New white paper on Balanced Digital Framework in Thailand launched at high-level roundtable
Bangkok, Thailand – November 2025 – The Southeast Asia Public Policy Institute (SEAPPI) today released its latest policy white paper, Shaping a Balanced Digital Framework in Thailand, at a high-level roundtable co-hosted with Rangsit University. The report examines how Thailand can sustain digital-economy momentum while developing fair, transparent, and innovation-friendly regulation.
Thailand’s digital economy has become a major engine of productivity and inclusion, expanding from around six percent of GDP in 2023 (US $36 billion) to a projected eleven percent by 2027. SMEs are at the core of this growth: over 92 percent of Thai consumers shop online, and small businesses rely heavily on digital platforms to access ASEAN’s US $230 billion online market.
However, the next phase of regulatory development will be decisive.
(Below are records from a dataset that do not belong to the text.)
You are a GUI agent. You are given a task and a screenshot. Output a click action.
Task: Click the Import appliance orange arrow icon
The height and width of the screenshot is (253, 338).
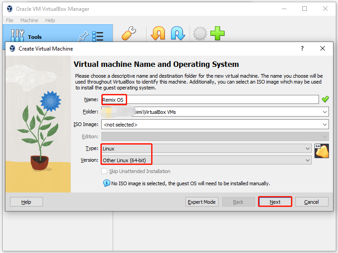(158, 34)
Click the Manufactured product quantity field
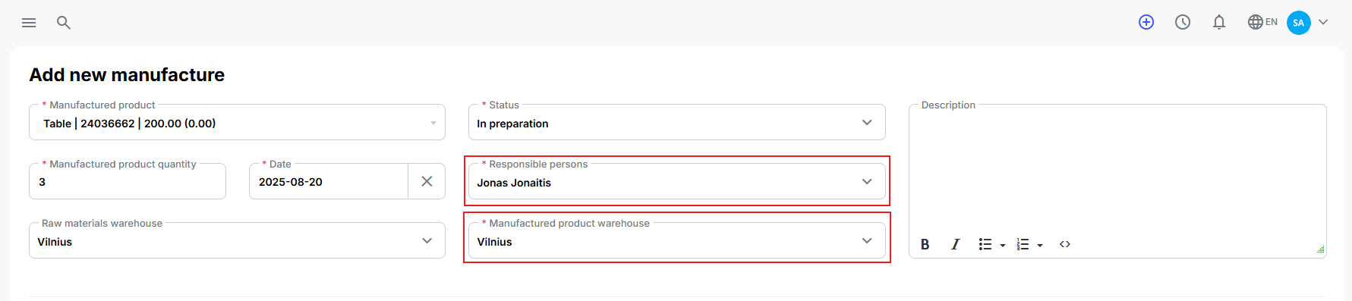 click(x=128, y=181)
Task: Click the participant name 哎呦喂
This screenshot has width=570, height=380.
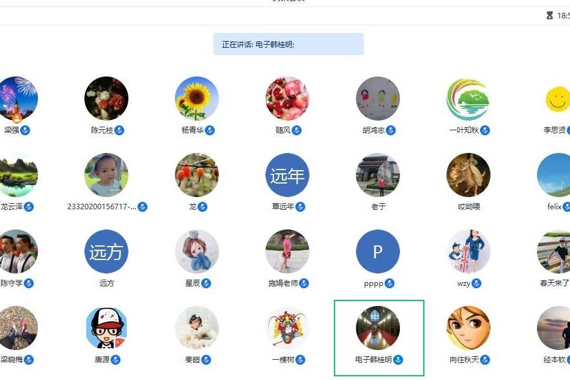Action: (469, 207)
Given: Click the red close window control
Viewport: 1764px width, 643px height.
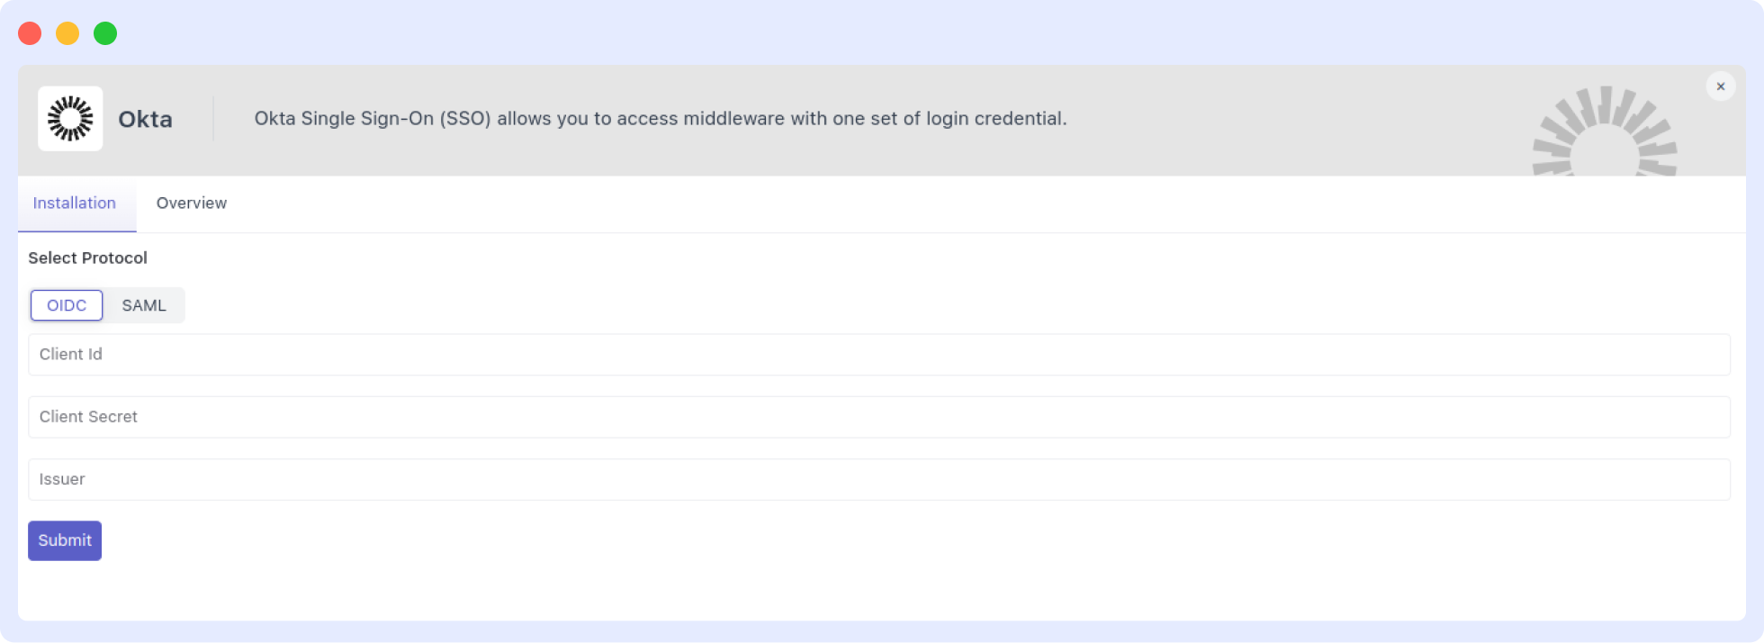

Emerging instruments—including the Trade Competition Commission’s (TCCT) Draft Guidelines on Multi-Sided Platforms, the proposed Platform Economy Act (PEA), and the Royal Decree on Digital Platform Services (2022)—mark a shift from light-touch oversight toward prescriptive, ex-ante regulation. Without careful consultation and impact assessment, these overlapping initiatives could increase compliance burdens and uncertainty for both large and small operators, slowing innovation and investment.
The roundtable brought together academics from Rangsit University and Thammasat University, alongside representatives from key government and industry bodies, including the Trade Competition Commission of Thailand (TCCT), Department of Business Development (DBD), Department of Internal Trade (DIT), Office of SMEs Promotion (OSMEP), Thai Game Software Industry Association, Foundation for Consumers, Thailand Consumers Council, and the Thai Digital Platform Trade Association. Their insights and reflections on Thailand’s evolving digital economy helped enrich the discussion at the launch and underscored the relevance of the issues examined in the paper.
SEAPPI’s comparative analysis draws lessons from the EU’s Digital Markets Act (DMA) and Digital Services Act (DSA) as well as newer approaches in the UK, Singapore, Japan, and Korea. It finds that the DMA’s complex compliance obligations—costing €100–400 million per firm—have strained even advanced economies. Flexible, evidence-based frameworks such as the UK’s market-investigation model and Singapore’s consultative digital-competition approach demonstrate more proportionate alternatives that sustain innovation and investor confidence.
Quantitative modelling by SEAPPI estimates that a broad-scope application of Thailand’s draft platform rules could generate aggregate compliance costs of THB 10–24 billion (≈ 0.04 percent of GDP), with downstream SME impacts of THB 5–12 billion (≈ 0.15–0.3 percent of SME online GMV). Such costs could cascade through supply chains, raising SME operating expenses and narrowing margins, particularly in Thailand’s price-sensitive digital sectors. Over the long term, under the proposed platform regulation, reduced investment in digital infrastructure and innovation could potentially stifle productivity and reduce Thailand’s digital economy output by a cumulative THB 150–200 billion by 2030.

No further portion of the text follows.